Every few months, someone online declares that MS Access is dead. It’s been happening since the early 2000s — and yet, here we are in 2026, and the software is not only still running in tens of thousands of organisations worldwide, but Microsoft is actively shipping new features for it.
So what’s the truth? Is Access a relic that professionals should quietly move away from, or is it still a legitimate, productive tool worth learning and building with?
This post is based on the Skill Header video Is MS Access Viable in 2025? — updated with current facts for 2026. We’ll work through the real history of Access, address the common doubts honestly, lay out what the tool is genuinely good for, acknowledge where it falls short, and help you decide whether it’s worth your time right now.
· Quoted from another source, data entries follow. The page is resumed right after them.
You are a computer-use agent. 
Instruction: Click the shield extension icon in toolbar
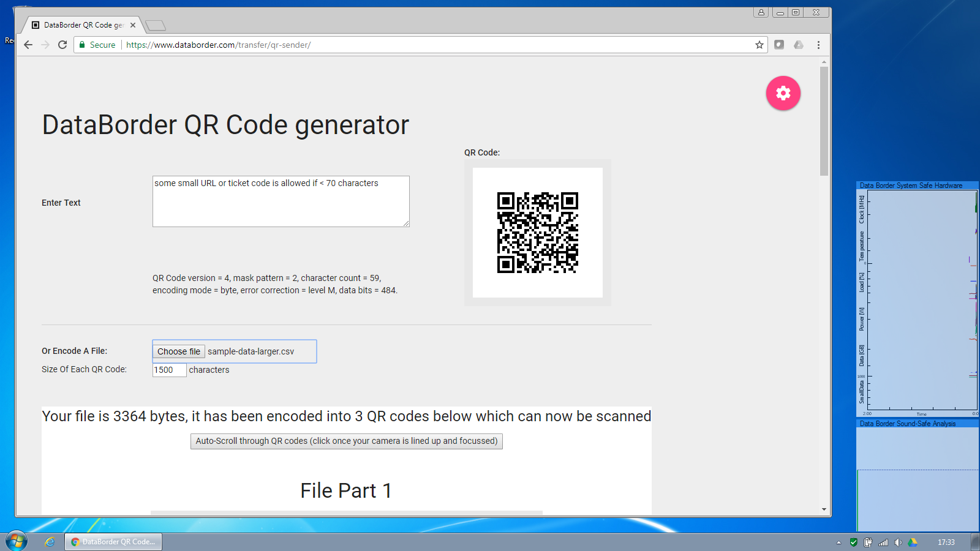coord(779,45)
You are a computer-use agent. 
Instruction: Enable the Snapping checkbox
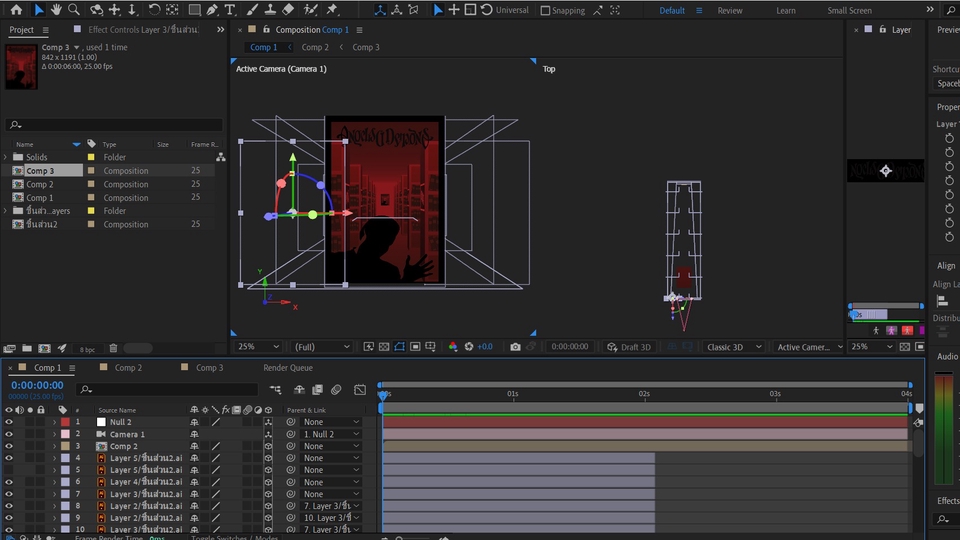[545, 11]
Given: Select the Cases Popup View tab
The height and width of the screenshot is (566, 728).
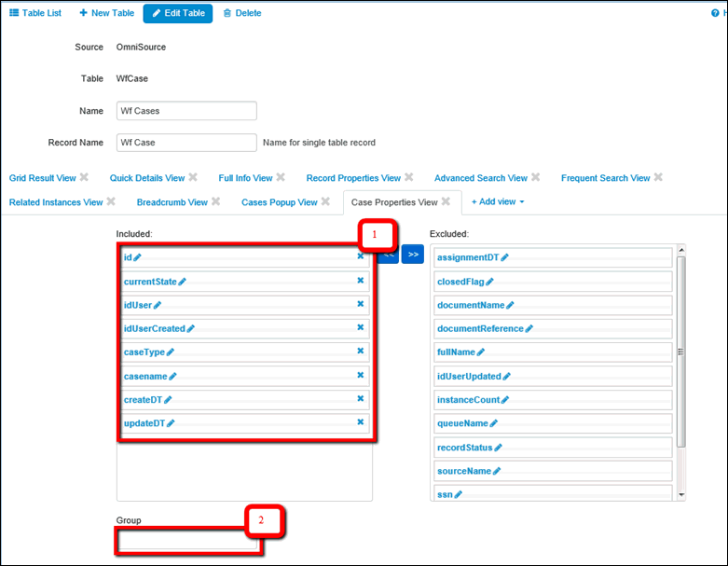Looking at the screenshot, I should click(280, 201).
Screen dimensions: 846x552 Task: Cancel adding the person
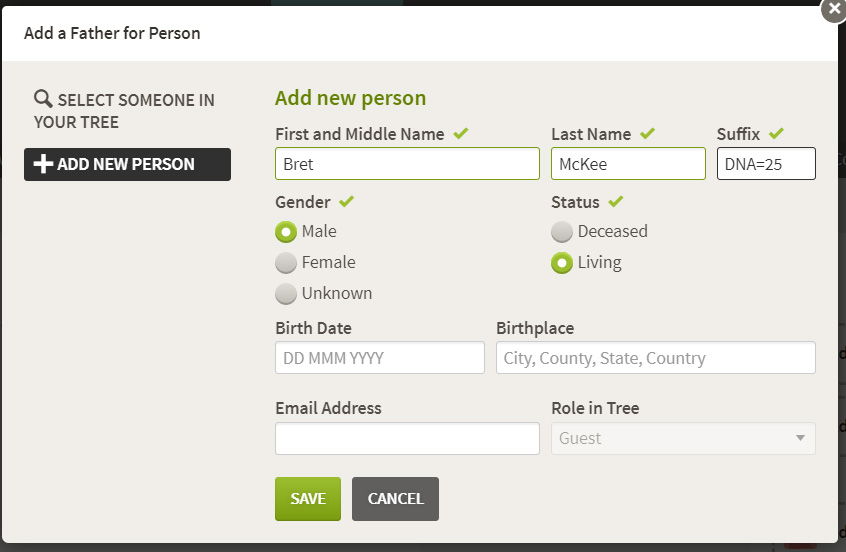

The Journey of MS Access — From 1992 to Today
To understand where Access stands today, it helps to know where it came from.
Microsoft Access first launched on November 13, 1992, at the COMDEX convention in Las Vegas — introduced by Bill Gates himself. It was Microsoft’s answer to the popular DOS-based databases of the era, like dBase and Paradox, and its core idea was simple: bring relational database management to non-programmers through a graphical interface anyone could use on Windows.
It was an immediate success. Within a few years it was bundled into Microsoft Office 95, and that move defined its trajectory — Access became the go-to database tool for millions of professionals who didn’t have the background or budget for enterprise database systems.
Over the following two decades, it evolved steadily:
- Access 97 became the definitive stable version that most early users remember
- Access 2007 introduced the ACCDB file format and the ribbon interface, bringing better support for attachments, multi-value fields, and SharePoint links
- Access 2010 and 2013 experimented with web apps and SharePoint hosting, allowing databases to be deployed as browser-accessible applications
- Access 2021 and Access 2024 brought refined features including an improved Add Tables pane, tab management improvements, hex colour support, and the Edge Browser control
Then came the moment that caused the most confusion. In 2017, Microsoft discontinued Access Web Apps — the cloud-hosted, browser-based version of Access that ran on SharePoint. This was widely misreported as Microsoft “killing Access,” and that misunderstanding has been fuelling rumours ever since. What Microsoft actually discontinued was a specific cloud product. The desktop application continued — and continues today.
As of 2026, Microsoft Access is included in Office LTSC 2024 with confirmed support until October 2029, it remains part of most Microsoft 365 business subscription plans, and the Access development team has an active roadmap with features scheduled for rollout through mid-2026 and beyond, including rounded corners in form controls, zooming for continuous and popup forms, and improvements to linked field properties.
The tool is not dead. It never was.
The Questions Everyone Asks — Answered Honestly
Before getting into what Access is genuinely good for, it’s worth addressing the specific doubts that come up repeatedly:
“Is Microsoft discontinuing Access?”
No. Microsoft has stated clearly that Access is not being discontinued. What ended in 2017 was Access Web Apps on SharePoint — a separate product. The desktop version of Access continues to receive updates, new features, and active support. If you hear otherwise, the source is confusing an old version’s end-of-support date with the product being retired.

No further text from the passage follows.